- _Text shown_:

=== Section Start ===

In the midst of a long struggle for equality for lesbian, gay, bisexual, transgender (LGBT), and queer people, the looping of this story in the media led many LGBT individuals to groan, “why would she say that?”  Their fear is that her declaration — her autonomous choice to be gay — can be used in efforts to oppose the advancement of sexual equality.  Putting the comment that she is “gay by choice” into context, looking at her full quote, she makes clear that the question of whether sexual identity — namely those non-heterosexual identities — is irrelevant.  However, through the wave of sensationalism and abbreviated quotes, the media has promoted the simple fact that Nixon has declared her sexual identity a choice.  Despite Nixon’s intentions and the content of the entire interview, the words “gay by choice” rouse up the continued debate over the origins of homosexuality and bisexuality.

Nature? Nurture? Choice? We’re Missing The Point!

More and more research out of biology, genetics, and other life sciences builds a case for the innate — possibly due to genes, hormones, or other biological factors — origins of sexual orientation.  And, many major academic organizations have made explicit the acceptance and appreciation of sexual orientation as a natural aspect of every human that should not be changed nor suppressed.  Yet, the overall question regarding the “true” origins of sexual orientation, and the oft-cited answer of choice, pervade rhetoric regarding equal rights for LGBT and queer people.  This is largely the result of the legal standard used to determine a minority’s group worthiness of being protected from discrimination: the status must be immutable.  And, legal standing aside, research suggests that heterosexuals are more likely to support LGBT rights when they believe sexual orientation to be fixed, innate, and/or genetic.

=== Section End ===

- _What you have to do_:
Carry on the text about the "gay by choice" debate over where sexual orientation comes from, picking up after its last sentence. The material plays no part in what follows.

- _Source information_:
=== Section Start ===

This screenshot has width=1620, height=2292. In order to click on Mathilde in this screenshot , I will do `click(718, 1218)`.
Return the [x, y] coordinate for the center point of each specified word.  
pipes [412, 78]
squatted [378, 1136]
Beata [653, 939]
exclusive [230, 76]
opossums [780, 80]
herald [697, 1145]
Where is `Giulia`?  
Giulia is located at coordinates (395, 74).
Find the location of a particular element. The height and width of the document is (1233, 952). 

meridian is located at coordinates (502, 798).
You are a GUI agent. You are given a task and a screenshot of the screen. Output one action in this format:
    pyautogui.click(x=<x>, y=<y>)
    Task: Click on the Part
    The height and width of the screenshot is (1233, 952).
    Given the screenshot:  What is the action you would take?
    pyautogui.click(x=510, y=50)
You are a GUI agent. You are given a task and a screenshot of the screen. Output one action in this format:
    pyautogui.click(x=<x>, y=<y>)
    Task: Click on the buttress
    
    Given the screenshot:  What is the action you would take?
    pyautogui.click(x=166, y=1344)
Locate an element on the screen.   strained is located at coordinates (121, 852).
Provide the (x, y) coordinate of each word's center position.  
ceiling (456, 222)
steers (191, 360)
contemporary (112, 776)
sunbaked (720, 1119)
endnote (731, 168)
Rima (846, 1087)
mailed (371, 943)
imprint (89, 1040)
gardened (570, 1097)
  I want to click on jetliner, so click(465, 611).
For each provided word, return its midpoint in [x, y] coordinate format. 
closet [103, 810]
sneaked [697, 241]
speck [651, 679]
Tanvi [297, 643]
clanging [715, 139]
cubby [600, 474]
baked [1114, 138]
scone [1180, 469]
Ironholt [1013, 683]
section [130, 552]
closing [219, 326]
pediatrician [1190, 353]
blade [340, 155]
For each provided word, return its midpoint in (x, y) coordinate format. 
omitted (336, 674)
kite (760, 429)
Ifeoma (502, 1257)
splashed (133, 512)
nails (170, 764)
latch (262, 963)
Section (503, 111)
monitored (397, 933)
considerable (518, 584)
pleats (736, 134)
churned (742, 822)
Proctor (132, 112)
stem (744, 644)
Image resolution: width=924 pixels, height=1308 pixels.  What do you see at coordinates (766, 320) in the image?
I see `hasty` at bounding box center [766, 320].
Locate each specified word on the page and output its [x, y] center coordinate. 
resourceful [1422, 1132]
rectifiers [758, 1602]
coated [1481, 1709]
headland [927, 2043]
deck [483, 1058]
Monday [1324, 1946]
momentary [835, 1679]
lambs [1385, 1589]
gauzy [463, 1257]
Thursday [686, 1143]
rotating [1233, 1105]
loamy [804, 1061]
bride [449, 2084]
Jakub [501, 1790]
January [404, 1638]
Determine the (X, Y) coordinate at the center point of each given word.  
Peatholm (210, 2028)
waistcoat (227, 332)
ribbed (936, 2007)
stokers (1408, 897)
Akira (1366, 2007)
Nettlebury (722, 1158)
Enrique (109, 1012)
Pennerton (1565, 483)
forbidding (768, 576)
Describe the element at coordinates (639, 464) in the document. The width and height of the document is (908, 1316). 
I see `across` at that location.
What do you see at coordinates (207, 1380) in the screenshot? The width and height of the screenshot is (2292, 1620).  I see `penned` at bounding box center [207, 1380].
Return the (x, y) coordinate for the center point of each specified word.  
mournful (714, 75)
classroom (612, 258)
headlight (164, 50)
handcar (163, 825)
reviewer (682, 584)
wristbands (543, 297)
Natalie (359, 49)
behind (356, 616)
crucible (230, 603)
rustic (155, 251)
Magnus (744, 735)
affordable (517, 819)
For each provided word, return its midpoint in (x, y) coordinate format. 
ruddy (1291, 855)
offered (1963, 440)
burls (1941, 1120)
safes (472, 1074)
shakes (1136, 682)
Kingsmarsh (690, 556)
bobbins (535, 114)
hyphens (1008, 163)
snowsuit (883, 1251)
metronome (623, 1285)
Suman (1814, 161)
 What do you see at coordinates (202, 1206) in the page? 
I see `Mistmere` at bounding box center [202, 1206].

=== Section End ===

- _Answer to this task_:
But, Cynthia Nixon has raised an important question.  The push to determine the origins of sexual orientation warrants the question, “why does it matter?”  As I just noted, civil rights legal tradition rests heavily on the immutability of a minority status to define a minority group as worthy of protection; and, it matters for changing attitudes about homosexuality and bisexuality.  But, why must one’s sexual orientation be determined at birth, fixed, or unchangeable to warrant respect, equality, and acceptance?  Why don’t we value individual freedom and choice with regard to consensual sexual and romantic relationships?

Complicating The Argument

Beyond asking why we are so fixated in determining the origins of sexual orientation, there are a number of other points that are missed in these debates:

  1. The one-sidedness of the question — “is it a choice — highlights the heteronormativity that shapes these debates.  We ask why people are or become lesbian, gay, or bisexual; we do not, however, ask why people are or become heterosexual.  That is, in treating heterosexuality as the norm, we take it for granted rather than question its origins.  We presume heterosexuality until proven otherwise (i.e., heterocentrism).
  2. The media stir about Nixon’s comments illuminate how fragile the understanding of sexual orientation as innate is.  It took only one celebrity to dissent from the “gay by birth” position to reopen the debates about the origins of sexual orientation.  Nixon does not serve as a spokesperson for LGBT and queer communities.  Interestingly, other celebrities who echo the popular position that sexual orientation is innate have not garnered the same media attention.  Certainly, the press did not hound Lady GaGa for further explanation for her song, “Born This Way.”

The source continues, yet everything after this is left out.